For Hoffman, Pink Pages is very near to her heart. “I think Mount Auburn is a great hospital, and I had my treatment there when I had breast cancer in 1998,” Hoffman said. “And ever since then, for 17 years, we’ve had writers events and have raised $2 million for the center, and it’s an incredible event.”
On May 16, the authors will come together for a night of readings and personal stories.
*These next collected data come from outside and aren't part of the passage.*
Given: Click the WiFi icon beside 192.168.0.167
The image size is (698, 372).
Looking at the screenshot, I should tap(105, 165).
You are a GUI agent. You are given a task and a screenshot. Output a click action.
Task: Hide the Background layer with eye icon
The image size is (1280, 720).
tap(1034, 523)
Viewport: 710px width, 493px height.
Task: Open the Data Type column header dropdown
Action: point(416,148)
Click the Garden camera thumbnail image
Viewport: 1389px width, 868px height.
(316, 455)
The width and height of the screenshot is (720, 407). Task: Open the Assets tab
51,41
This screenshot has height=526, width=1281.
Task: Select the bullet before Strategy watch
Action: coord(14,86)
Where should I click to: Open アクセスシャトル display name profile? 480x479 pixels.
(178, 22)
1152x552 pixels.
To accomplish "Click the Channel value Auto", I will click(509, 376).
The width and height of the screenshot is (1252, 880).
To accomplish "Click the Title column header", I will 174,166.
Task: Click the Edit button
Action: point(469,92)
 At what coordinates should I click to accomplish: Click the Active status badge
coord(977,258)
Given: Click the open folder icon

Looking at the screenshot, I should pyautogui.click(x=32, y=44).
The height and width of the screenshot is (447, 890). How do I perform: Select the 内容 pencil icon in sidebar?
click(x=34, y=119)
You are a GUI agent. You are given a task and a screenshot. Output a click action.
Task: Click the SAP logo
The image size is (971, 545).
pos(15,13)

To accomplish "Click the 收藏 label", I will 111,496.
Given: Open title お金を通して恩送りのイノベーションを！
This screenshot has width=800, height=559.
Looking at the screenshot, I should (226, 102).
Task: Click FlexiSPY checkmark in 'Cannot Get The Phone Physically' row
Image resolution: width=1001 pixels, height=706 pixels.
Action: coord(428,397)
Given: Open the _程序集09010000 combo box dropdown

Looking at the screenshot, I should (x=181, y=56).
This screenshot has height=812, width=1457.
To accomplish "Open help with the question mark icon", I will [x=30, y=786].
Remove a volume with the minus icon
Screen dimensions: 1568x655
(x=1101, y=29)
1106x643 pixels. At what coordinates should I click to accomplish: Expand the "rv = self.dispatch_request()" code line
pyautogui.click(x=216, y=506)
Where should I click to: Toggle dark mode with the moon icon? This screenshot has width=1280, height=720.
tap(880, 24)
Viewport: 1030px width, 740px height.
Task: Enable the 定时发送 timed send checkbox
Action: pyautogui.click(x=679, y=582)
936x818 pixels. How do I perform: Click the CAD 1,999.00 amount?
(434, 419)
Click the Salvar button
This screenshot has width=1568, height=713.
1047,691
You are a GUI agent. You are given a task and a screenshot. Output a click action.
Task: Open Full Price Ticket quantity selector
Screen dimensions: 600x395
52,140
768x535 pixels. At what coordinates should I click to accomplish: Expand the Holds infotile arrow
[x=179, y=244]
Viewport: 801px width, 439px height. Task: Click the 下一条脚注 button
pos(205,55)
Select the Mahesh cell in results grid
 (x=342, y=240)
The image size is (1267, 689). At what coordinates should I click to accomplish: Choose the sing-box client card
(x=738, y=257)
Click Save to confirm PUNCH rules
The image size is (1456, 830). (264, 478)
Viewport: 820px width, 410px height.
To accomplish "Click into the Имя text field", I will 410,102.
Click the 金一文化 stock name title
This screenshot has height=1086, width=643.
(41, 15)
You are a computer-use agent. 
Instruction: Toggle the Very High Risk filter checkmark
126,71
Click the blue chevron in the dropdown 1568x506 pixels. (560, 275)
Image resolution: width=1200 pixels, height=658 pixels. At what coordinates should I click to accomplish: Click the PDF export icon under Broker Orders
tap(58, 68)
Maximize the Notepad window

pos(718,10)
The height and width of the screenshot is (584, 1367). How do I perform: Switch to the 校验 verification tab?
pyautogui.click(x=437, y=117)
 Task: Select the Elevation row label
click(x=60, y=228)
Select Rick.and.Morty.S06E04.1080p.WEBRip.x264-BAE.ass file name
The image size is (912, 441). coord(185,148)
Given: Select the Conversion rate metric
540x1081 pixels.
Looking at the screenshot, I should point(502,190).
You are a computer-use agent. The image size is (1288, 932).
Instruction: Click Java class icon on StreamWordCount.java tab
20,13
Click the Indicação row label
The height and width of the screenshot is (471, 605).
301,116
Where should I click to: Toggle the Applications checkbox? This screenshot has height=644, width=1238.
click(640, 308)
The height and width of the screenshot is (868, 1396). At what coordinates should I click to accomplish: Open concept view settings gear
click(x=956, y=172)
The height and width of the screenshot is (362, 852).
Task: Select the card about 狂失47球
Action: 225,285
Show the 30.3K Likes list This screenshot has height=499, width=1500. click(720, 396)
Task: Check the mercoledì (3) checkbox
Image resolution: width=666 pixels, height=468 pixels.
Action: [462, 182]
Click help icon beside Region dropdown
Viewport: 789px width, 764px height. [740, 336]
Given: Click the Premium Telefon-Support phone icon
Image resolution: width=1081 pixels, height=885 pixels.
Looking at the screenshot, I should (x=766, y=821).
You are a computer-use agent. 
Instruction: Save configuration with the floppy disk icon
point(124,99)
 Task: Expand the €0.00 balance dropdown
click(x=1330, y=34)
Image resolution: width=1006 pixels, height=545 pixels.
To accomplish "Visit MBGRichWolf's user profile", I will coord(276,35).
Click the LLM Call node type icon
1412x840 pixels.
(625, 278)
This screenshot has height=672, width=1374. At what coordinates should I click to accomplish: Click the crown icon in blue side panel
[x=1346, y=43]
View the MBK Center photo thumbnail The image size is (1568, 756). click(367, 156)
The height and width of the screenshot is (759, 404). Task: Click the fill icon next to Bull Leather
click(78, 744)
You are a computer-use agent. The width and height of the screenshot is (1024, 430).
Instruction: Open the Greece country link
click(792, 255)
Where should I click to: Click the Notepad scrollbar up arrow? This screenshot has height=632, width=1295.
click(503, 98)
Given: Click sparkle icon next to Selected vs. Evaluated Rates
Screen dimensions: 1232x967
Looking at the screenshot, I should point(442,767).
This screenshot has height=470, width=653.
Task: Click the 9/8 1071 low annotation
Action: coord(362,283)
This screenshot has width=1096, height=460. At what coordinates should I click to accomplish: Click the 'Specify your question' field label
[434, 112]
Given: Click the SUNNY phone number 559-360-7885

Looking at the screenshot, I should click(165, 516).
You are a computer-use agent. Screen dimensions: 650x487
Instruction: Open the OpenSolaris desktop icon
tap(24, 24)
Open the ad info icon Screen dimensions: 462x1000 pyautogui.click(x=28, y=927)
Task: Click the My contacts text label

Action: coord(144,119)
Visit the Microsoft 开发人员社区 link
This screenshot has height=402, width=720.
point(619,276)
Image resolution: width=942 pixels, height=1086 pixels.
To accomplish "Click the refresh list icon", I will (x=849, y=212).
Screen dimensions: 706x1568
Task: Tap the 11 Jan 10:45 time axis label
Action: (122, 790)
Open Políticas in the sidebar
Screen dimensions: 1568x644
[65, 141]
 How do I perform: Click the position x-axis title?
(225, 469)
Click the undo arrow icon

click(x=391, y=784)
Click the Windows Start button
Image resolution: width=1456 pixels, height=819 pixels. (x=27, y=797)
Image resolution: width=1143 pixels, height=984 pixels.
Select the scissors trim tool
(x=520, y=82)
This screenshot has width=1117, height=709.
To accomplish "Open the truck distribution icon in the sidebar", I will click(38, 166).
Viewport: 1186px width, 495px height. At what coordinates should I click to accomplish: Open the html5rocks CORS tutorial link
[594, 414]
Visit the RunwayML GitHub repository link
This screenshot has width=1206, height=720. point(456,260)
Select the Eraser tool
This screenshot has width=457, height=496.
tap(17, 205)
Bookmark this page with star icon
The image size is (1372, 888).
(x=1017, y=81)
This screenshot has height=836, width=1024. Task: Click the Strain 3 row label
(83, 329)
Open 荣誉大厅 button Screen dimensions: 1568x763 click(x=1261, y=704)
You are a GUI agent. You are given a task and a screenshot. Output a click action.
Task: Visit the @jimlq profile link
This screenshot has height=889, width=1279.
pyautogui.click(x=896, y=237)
All proceeds go towards benefiting the Hoffman research center (established in part by Alice Hoffman herself).
“It’s a great cause, but it’s also a tremendous line-up, as it is every year, but especially this year— I think it’s exciting, there are wonderful authors,” adds Leary.
But Pink Pages is more than a benefit—it’s also an opportunity to celebrate the many acclaimed women authors that call New England their home. “Boston is so filled with women writers, I mean it’s the city to live in if you’re a woman writer,” said Hoffman.
“The joke is that you can’t walk very far in Boston or Cambridge without bumping into someone who wants to show you their new book,” Diamant concedes.
Why exactly is New England such a hub for women authors? Is it the many colleges and universities, the mass of top-notch libraries and book stores, or something more?
“It’s the water,” Leary joked.
Whatever the case, it’s hard to argue with the long list of female writers who've come out of New England. Emily Dickinson, Katherine Lee Bates, Louisa May Alcott, Anne Sexton— for centuries, New England women have shaped the canon of American literature. Which is why it was hard for many to stomach when, earlier this spring at Boston University, writer Gay Talese couldn’t drum up an answer when asked which women writers inspired him.
“Well, my initial reaction was, ‘Oh come on,” and ‘That’s obnoxious,’” Diamant said. Diamant understands that Talese was maybe confused by the question, and that the viral sound bite did not capture the extent of the writer’s reply, but she remains disappointed. “It’s not excusable, it’s actually the opposite of that…he didn’t try too hard. And he could obviously think of people the next day or two days later, it wasn’t hard for him to come up with it.”
But these women aren't about to let naysayers get them down. All three came prepared for the Greater Boston interview with a copy of their new books: Faithful by Alice Hoffman, The Boston Girl by Anita Diamant, and The Children by Ann Leary.